On a local benchmark of just VLQ encoding, this change produces 5% performance increase (benchmarked on MacBook Pro M1).
Clone `Arc<str>`s for source text instead of creating new `Arc<str>`s and copying the string data.
For the shorter strings (names and source filenames) it's cheaper to create a new `Arc<str>` than to clone, presumably because of the overhead of atomic operations involved in `Arc::clone`.
In source map VLQ encoding, keep local copy of previous `Token`, rather than looking up up from `tokens`.
On a local benchmark of just VLQ encoding, this change produces 6% performance increase (benchmarked on MacBook Pro M1).
Reduce number of operations in main loop in source map VLQ encoding.
#4583 made pushing a byte to output only 2 instructions, so that makes it workable to repeat `push_byte_unchecked` inside and outside the loop.

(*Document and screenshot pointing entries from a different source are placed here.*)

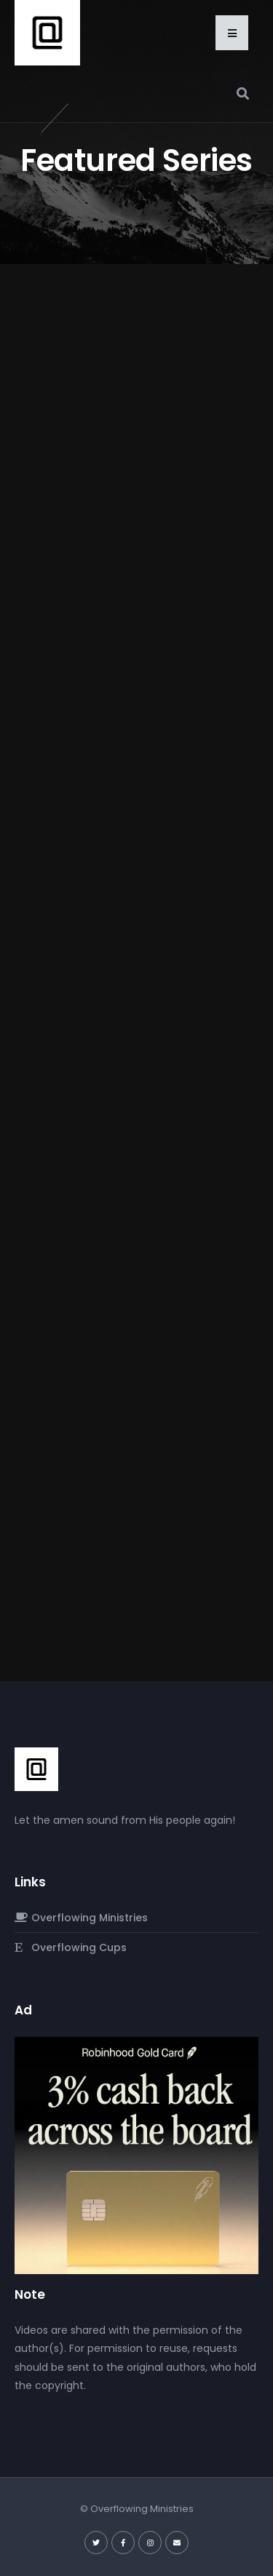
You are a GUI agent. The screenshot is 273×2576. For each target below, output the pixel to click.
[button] (231, 32)
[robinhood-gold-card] (136, 2155)
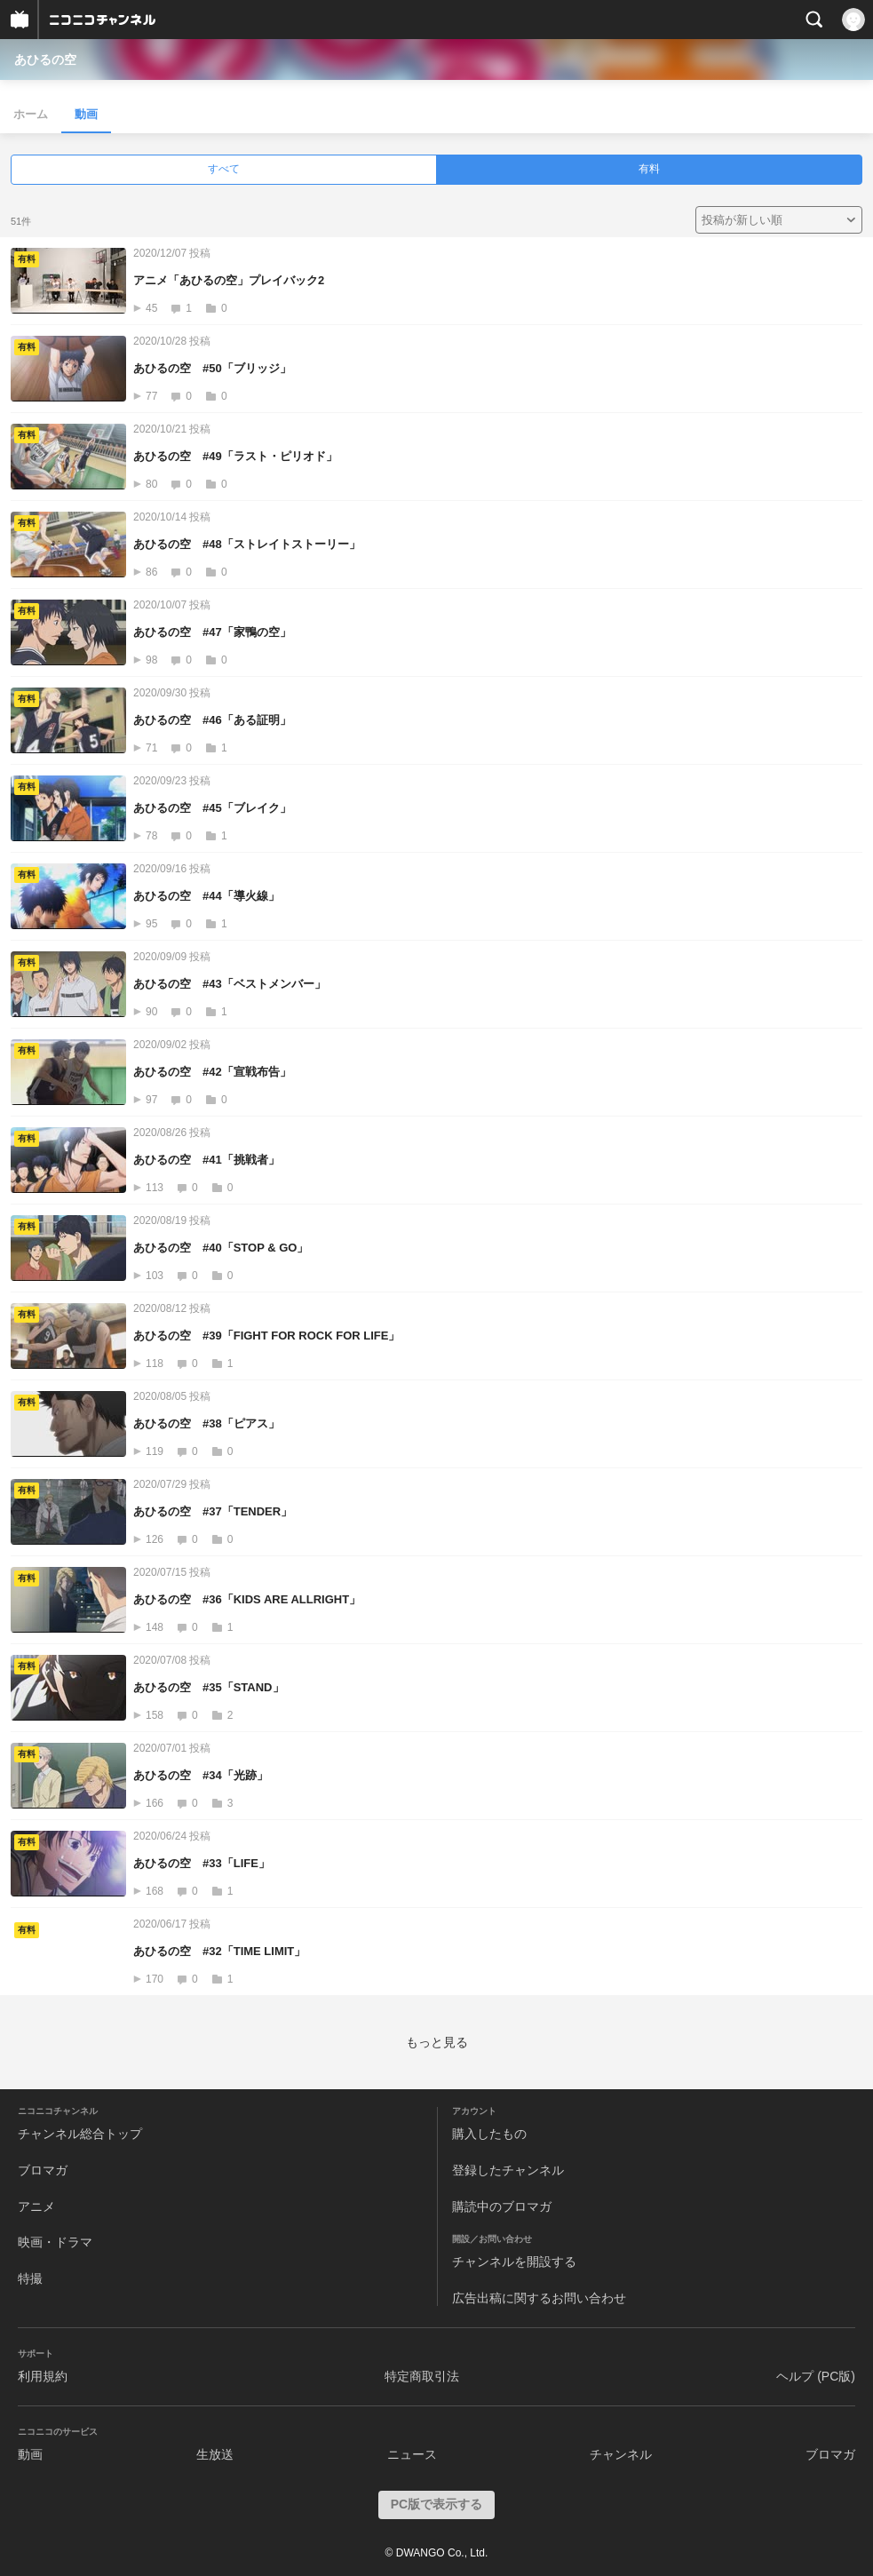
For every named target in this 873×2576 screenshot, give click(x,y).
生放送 (215, 2454)
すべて (224, 169)
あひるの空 (45, 59)
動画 (86, 114)
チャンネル (621, 2454)
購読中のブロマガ (502, 2206)
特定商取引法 (422, 2376)
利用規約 (42, 2376)
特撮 (30, 2278)
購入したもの (489, 2134)
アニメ (36, 2206)
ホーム (30, 114)
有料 (649, 169)
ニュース (412, 2454)
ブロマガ (42, 2170)
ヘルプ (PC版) (815, 2376)
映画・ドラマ (55, 2242)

On a local benchmark of just VLQ encoding shows this increases performance by 16% (on top of the 11% from #4583).
Probably main gain is it makes a fast path for encoding `0`, which is common.
In `oxc_sourcemap`'s VLQ encoding, avoid bounds checks when pushing bytes to the encoded string in the hot loop.

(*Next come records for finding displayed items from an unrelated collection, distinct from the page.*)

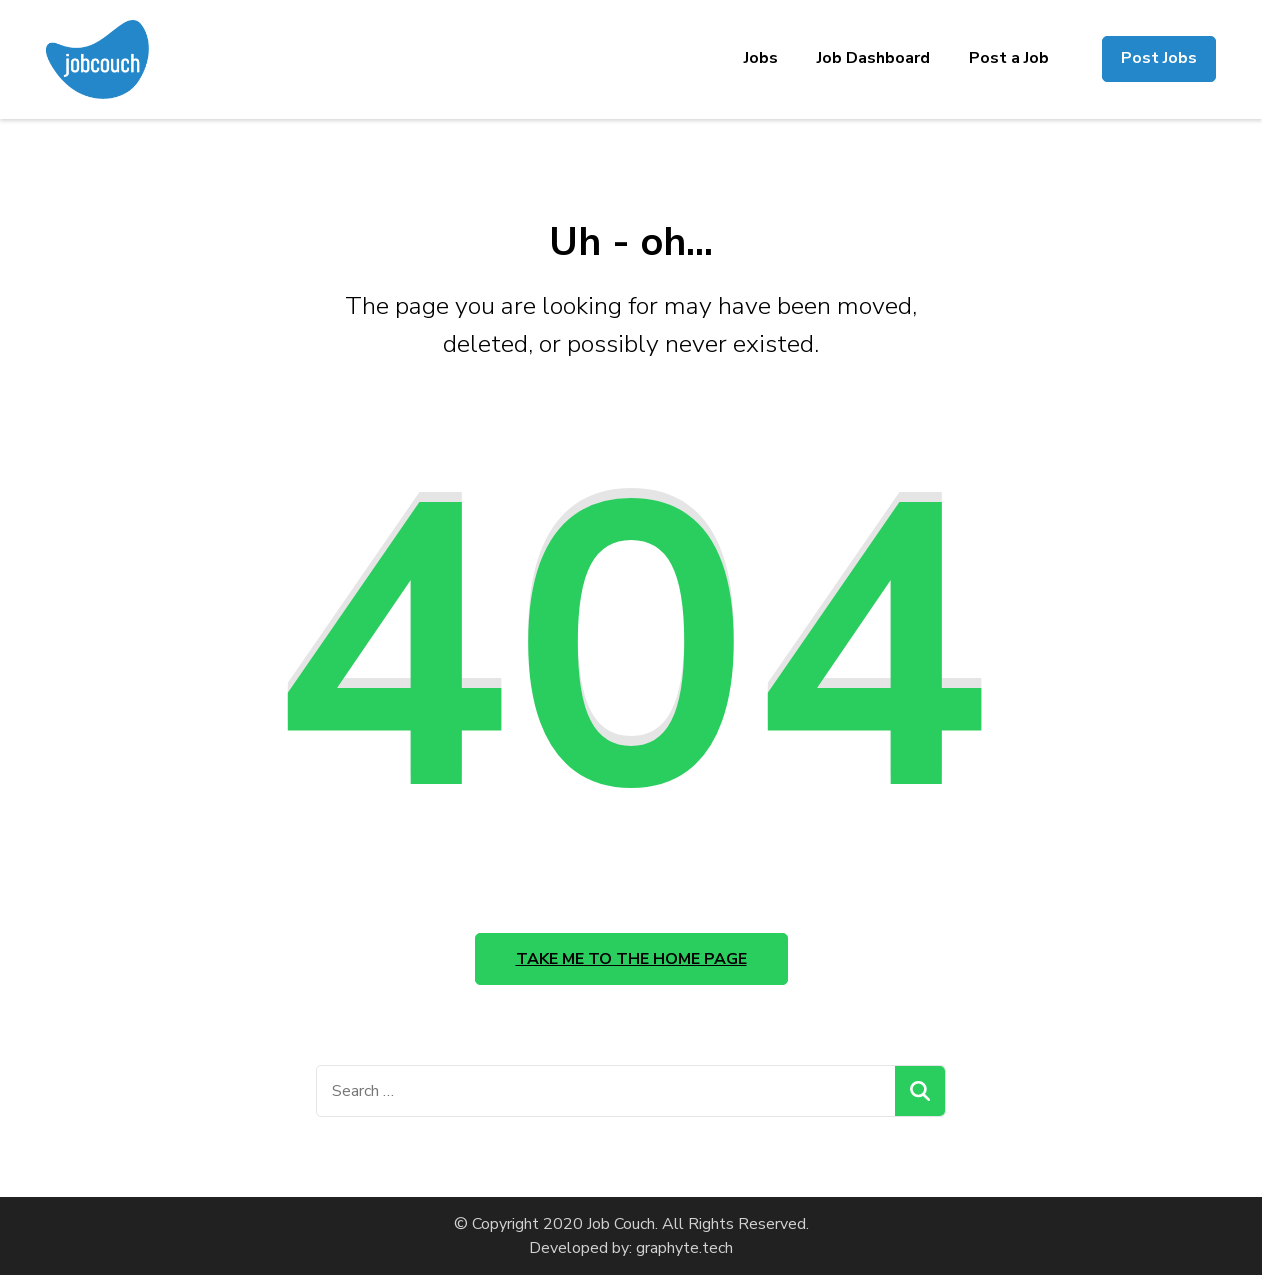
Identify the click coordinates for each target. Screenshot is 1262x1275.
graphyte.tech (684, 1248)
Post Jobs (1159, 58)
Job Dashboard (873, 58)
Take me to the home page (631, 959)
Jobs (761, 58)
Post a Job (1009, 58)
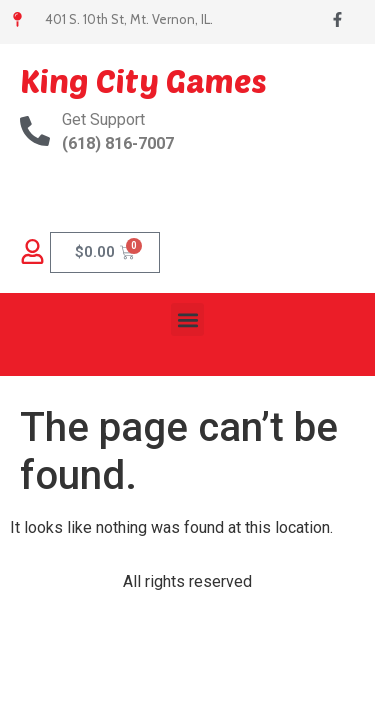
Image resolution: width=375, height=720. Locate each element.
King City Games (143, 80)
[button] (187, 319)
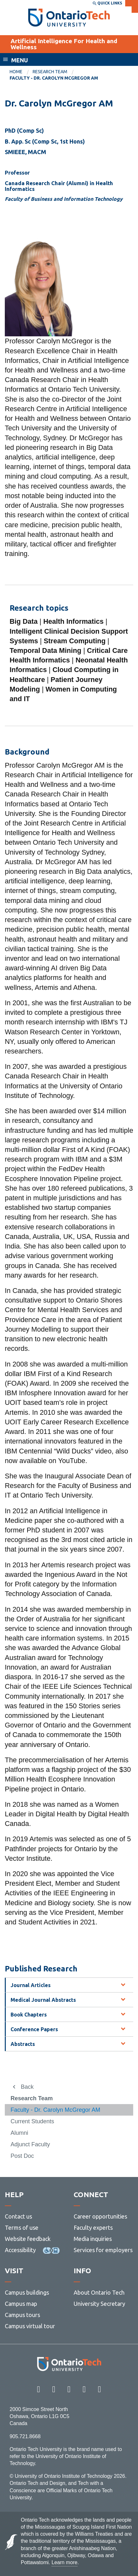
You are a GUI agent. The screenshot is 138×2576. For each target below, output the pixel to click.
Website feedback (28, 2238)
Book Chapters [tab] (29, 2014)
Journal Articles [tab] (31, 1985)
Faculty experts (93, 2227)
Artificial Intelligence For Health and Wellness (64, 44)
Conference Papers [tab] (34, 2029)
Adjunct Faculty (30, 2144)
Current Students (32, 2121)
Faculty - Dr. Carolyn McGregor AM (55, 2110)
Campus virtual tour (30, 2326)
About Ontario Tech (99, 2292)
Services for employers (103, 2250)
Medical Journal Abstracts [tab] (43, 2000)
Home (16, 71)
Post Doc (22, 2156)
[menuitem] (21, 72)
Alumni (19, 2133)
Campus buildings (27, 2292)
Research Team (50, 71)
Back (27, 2087)
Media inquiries (93, 2238)
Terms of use (21, 2227)
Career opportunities (100, 2216)
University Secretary (99, 2303)
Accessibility (20, 2250)
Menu (19, 60)
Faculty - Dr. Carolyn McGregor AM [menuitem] (54, 78)
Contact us (18, 2216)
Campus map (21, 2303)
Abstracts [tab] (23, 2044)
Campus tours (22, 2315)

Those bounds checks are quite expensive as they involve a function call to `alloc::raw_vec::RawVec::grow_one`, and that happens on every single pushed byte.
https://godbolt.org/z/44G8jjss3
Not much difference on benchmarks, as VLQ encoding is only a small part of source map generation, but a local benchmark of just VLQ encoding shows this increases performance by 11%.
Also optimize the memory allocation in string escape. The default size in `serde_json` is 1024 for String type, we pre allocate `string.len() * 2 + 2` for every string to reduce re-allocate in escaping.
I've tried to hand write SIMD implementation, but it's too complex, so I uses the `v_jsonescape` here. But it doesn't support `aarch64` and `wasm32` simd implementation, we need to contribute to it!
Reduce memory copies when encoding source map as JSON, extending approach taken in #4476 to also avoid memory copies for source texts.
I believe reason this shows no benefit on benchmarks is because our benchmarks only create a source map from a single source file, but it should result in a speed-up when there are multiple sources.
Because the `token_chunks` need to pre-visit tokens and collect, it
could be done at add tokens phase. So here export it let rolldown could
be improve `renderChunks` sourcemap encode.
The rolldown plugin hook could return an object map, cast it to string
at node, and decode it has unnecessary json overhead at rust. So here
export an new function to let rolldown could using `JSONSourceMap` to
generate `Sourcemap`.
The sourcemap implement port from
[rust-sourcemap](https://github.com/getsentry/rust-sourcemap), but has
some different with it.
- Encode sourcemap at parallel, including quote `sourceContent` and
encode token to `vlq` mappings.
- Avoid `Sourcemap` some methods overhead, like `SourceMap::tokens()`
caused extra overhead at common cases. Here using `SourceViewToken` to
instead of it.